Gespräche mit Außenminister Lawrow

Im Rahmen ihres Arbeitsbesuchs in Moskau und St. Petersburg traf Plassnik mit dem russischen Außenminister Sergej Lawrow zusammen. Angesichts der bevorstehenden österreichischen EU-Ratspräsidentschaft standen europäische Themen im Vordergrund der Begegnung.

Sie bestätigte damit Meldungen nicht, wonach die US-Außenministerin Condoleezza Rice in einem Telefonat versucht habe, österreichische führende Politiker von ihrer Haltung abzubringen. Angerufen habe Rice „mich mit Sicherheit nicht und den Bundeskanzler, so viel ich weiß, auch nicht“, sagte Plassnik.
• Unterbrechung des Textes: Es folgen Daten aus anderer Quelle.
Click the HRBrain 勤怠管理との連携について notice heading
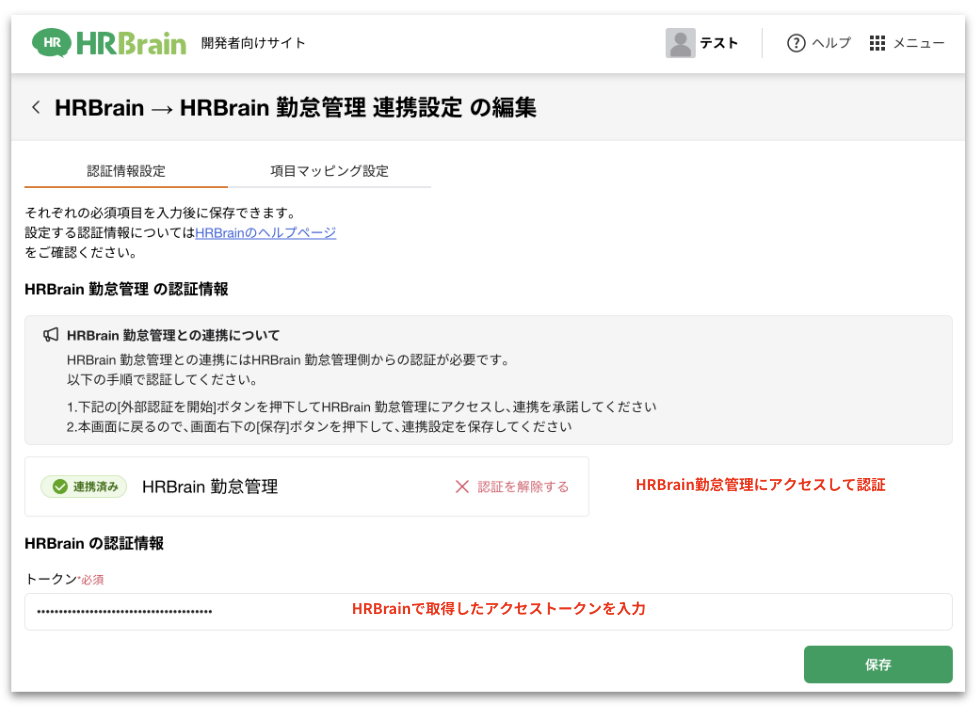Screen dimensions: 980x714 [x=173, y=335]
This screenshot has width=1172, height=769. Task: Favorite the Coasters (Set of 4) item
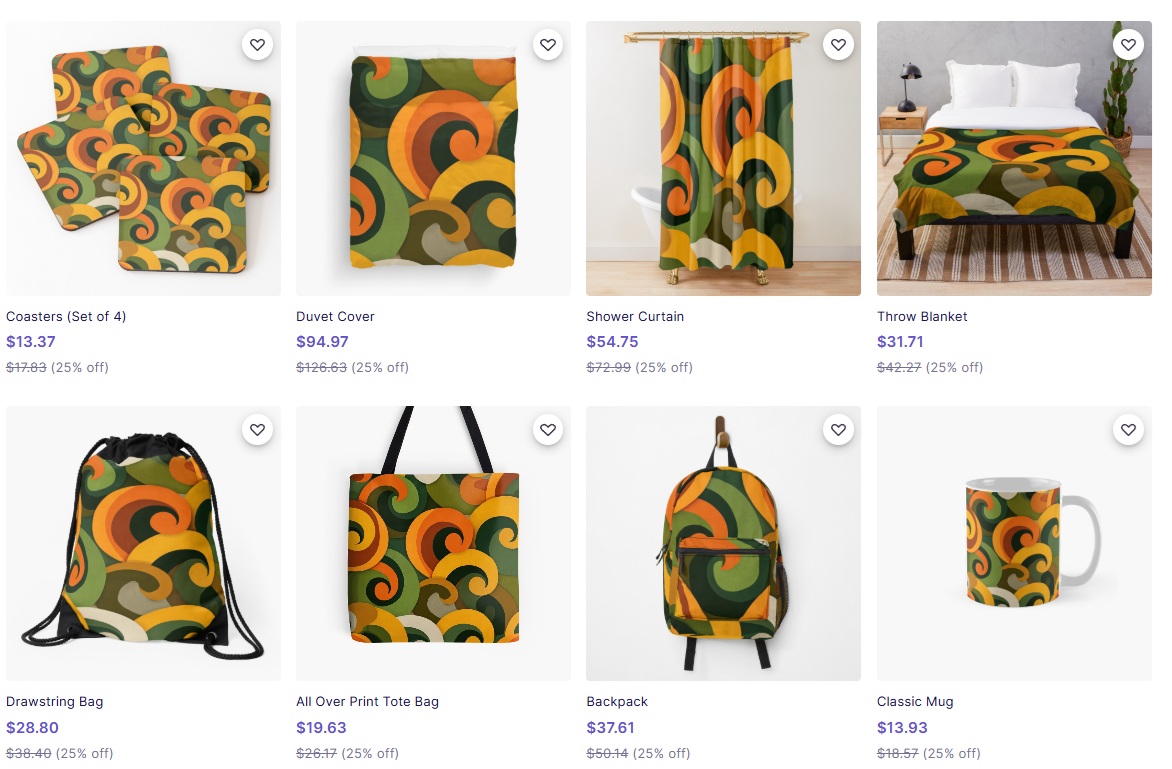257,45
Möglicherweise sei NATO-intern über den Beginn von EU-Beitrittsverhandlungen mit der Türkei gesprochen worden.

Plassnik, die sich am Freitag in Russland aufhielt, redete auch mit ihrem russischen Amtskollegen Sergej Lawrow über das Thema Türkei, allerdings „nur am Rande“. Die beiden Außenminister haben sich „darüber unterhalten, wie die Gestaltung einer Partnerschaft, einer sehr engen Beziehung mit einem so wichtigen Partner wie die Türkei gemacht werden kann und sollte“. Die Position Moskaus in der Türkei-Frage sei nicht „speziell“ behandelt worden, sagte die Ministerin.